Lo aquí discutido, por lo tanto, no se plantea contra la posibilidad de trazar cierta historia de la filosofía analítica para subsumirla en cierta filosofía política. Por el contrario, precisamente en función de la aspiración del autor de narrar la historia de la filosofía analítica es que parece necesaria tal consideración. De hecho, Ibarra aborda explícitamente la pregunta por las prácticas filosóficas, indicando que serán pensadas como modos de hacer, para así pensar en cierta inscripción del discurso filosófico en la tradición que forjaría. Tal figura es contrapuesta a las de estilo y escena, pensada por el ya mencionado Oyarzún y otros tantos autores. Mientras que la primera de ellas le parece prescindible por referir a una dimensión estética algo ausente en los autores, la falta de sobriedad de la segunda obliga a prescindir de éste por un criterio que pareciera ser, fundamentalmente, pragmático: "puedo decir que resulta seductor utilizar la imagen de escena para referirse a la práctica de los filósofos chilenos, aunque la academia seguramente no soporte tanta ironía"(50).

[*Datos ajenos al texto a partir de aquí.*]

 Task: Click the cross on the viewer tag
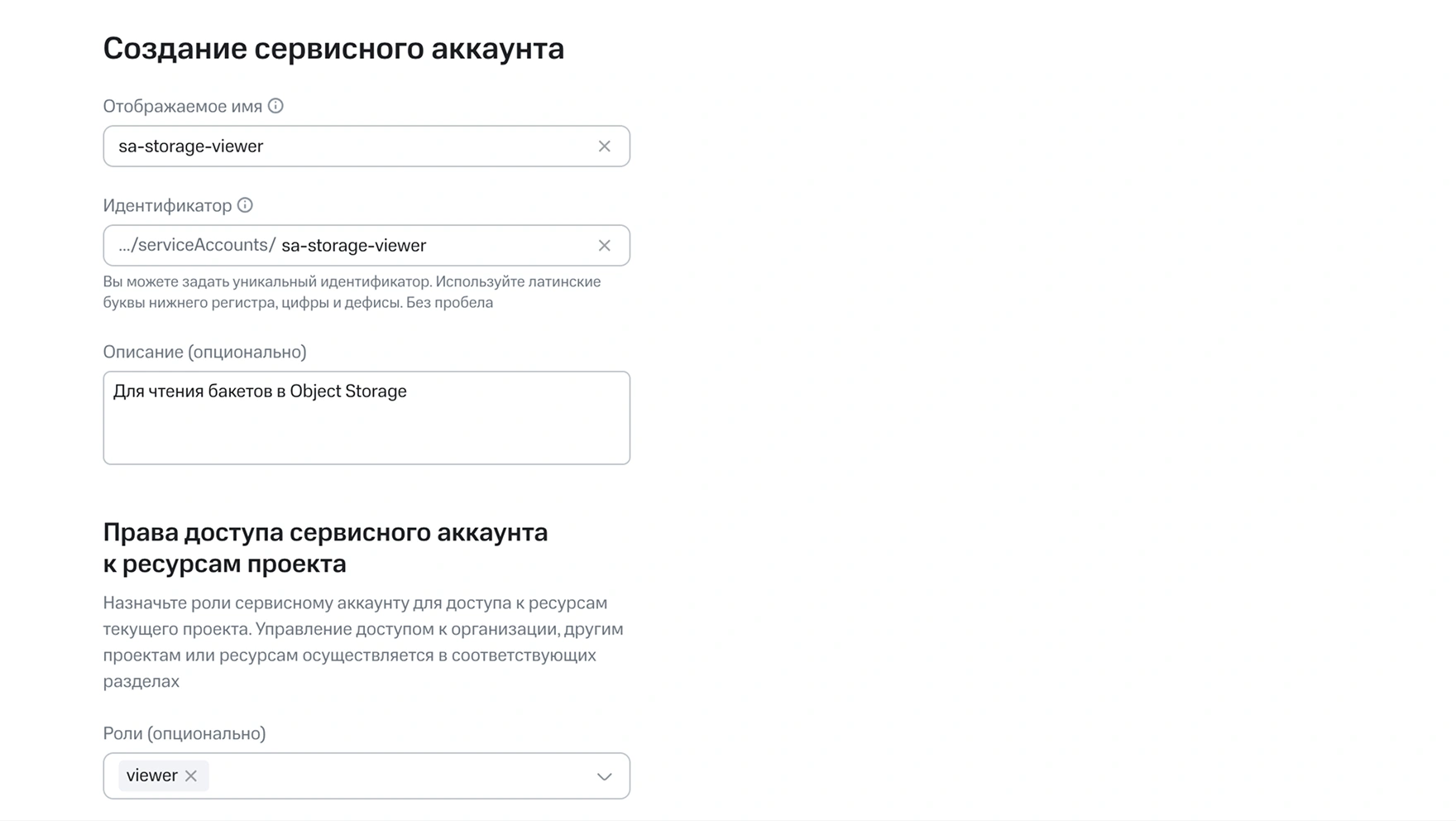click(191, 775)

El argumento que se sostiene no deja de generar extrañeza. Quizás, podría argumentarse, es necesariamente tal ironía la que permite pensar la filosofía desde la historia concreta de la que suele renegar su institución. Uno de los méritos del libro es el de mostrar que en Chile han existido filósofos porque ha existido filosofía, parafraseando la conocida discusión entre Giannini y Barceló (cf. Friz, C. 2011), en la que tales términos parecían excluyentes para pensar el escaso desarrollo filosófico realizado en el país. El datar la existencia de cierta tradición filosófica en Chile no puede sino cuestionar tanto una imagen eurocéntrica de la institución filosófica, como una consideración del pensador nacional como genio aislado. Y ambos gestos acarrean cierta dimensión irreductiblemente irónica, en la medida en que destronan todo deseo de universalidad y autonomía por parte de lo estudiado.

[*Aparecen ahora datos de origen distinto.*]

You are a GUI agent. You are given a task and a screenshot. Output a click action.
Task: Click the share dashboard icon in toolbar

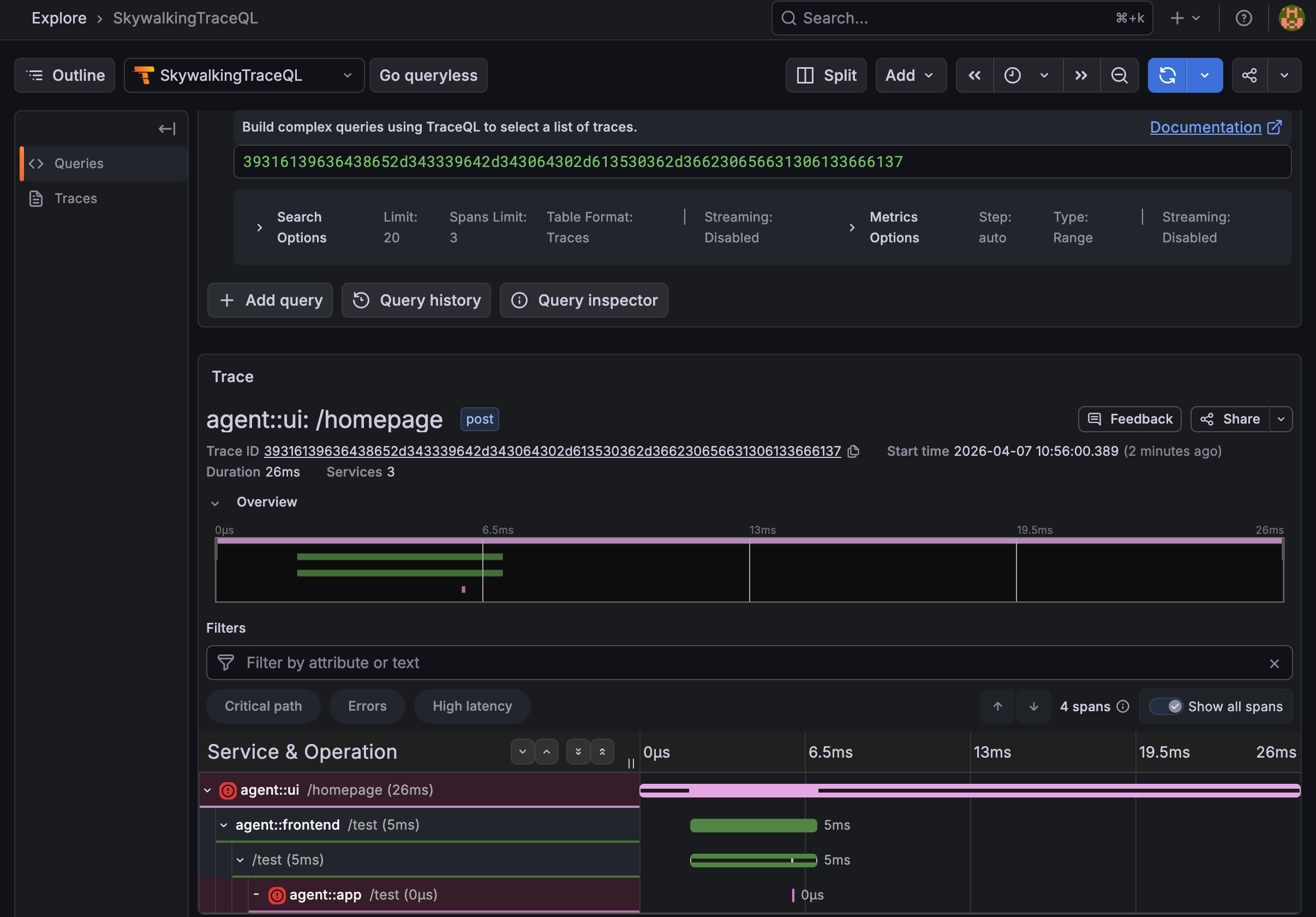coord(1249,75)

En tal sentido, el libro no puede sino poseer cierta dimensión irónica, aún cuando ella no sea su intención. El narrar la historia que construye el propio espacio de enunciación no hace sino desnaturalizar la chance de un discurso que aparece, así, situado. La desechada noción de escena, en efecto, bien permite pensar aquello. Y así considerar, por una parte, los modos de hacer dentro de un campo que le precede, desde cierta constitución de sujetos y discursos irreductiblemente plural y desigual. Esto permite imaginar, por ejemplo, que la tradición analítica rastreada no sólo ha debido hilvanar ciertas temáticas, sino también disputar el espacio con respecto a otros modos de hacer filosofía que le fueron contemporáneos. La teatral jerga de la escena también autorizaría, por otra parte, a considerar la recepción de un saber ajeno como condición de posibilidad del discurso propio, y la necesidad de cierta decisión en tal reinterpretación. Pues precisamente cuando no está presente su autor es que el intérprete no puede sino tomar cierta posición en nombre de una fidelidad siempre incierta. Ibarra recuerda esta cuestión al indicar que comprende la recepción como un modo de hacer filosofía (37, las itálicas son nuestras). Pero quizás es necesario radicalizar esta última idea y pensar la imposibilidad, en Latinoamérica, de hacer filosofía sin recepción -e indagar, a partir de tal dimensión, la política cuya presencia extrañamos en el texto.

De hecho, el texto es rico al trazar las relaciones entre lo pensado por filósofos chilenos y los autores europeos que leen. Aquello aparece desde la presentación de la obra que el austro-húngaro Desiderio Papp realiza en Chile a partir de la década de los 60, tras su previo paso por otras instituciones sudamericanas. Ibarra intenta escindirse de la tradicional consideración de su obra como la de un historiador de las ciencias, para vislumbrar la orientación filosófica de su obra. Papp, en efecto, abordaría la discusión teórica sobre la física contemporánea desde fuentes filosóficas más bien clásicas, intentando conciliar cierta concepción determinista del tiempo y el espacio, heredada de Kant, con el indeterminismo de Heisenberg. Para ello, ligaría lo primero a lo cuantitativo y lo segundo a lo cualitativo. Allí se cifraría la doble faz propia de la presencia actual de lo primero y la potencial de lo segundo. En tal sentido, la epistemología allí trazada se afirmaría sobre nociones metafísicas, propias de cierta concepción rectora de la filosofía.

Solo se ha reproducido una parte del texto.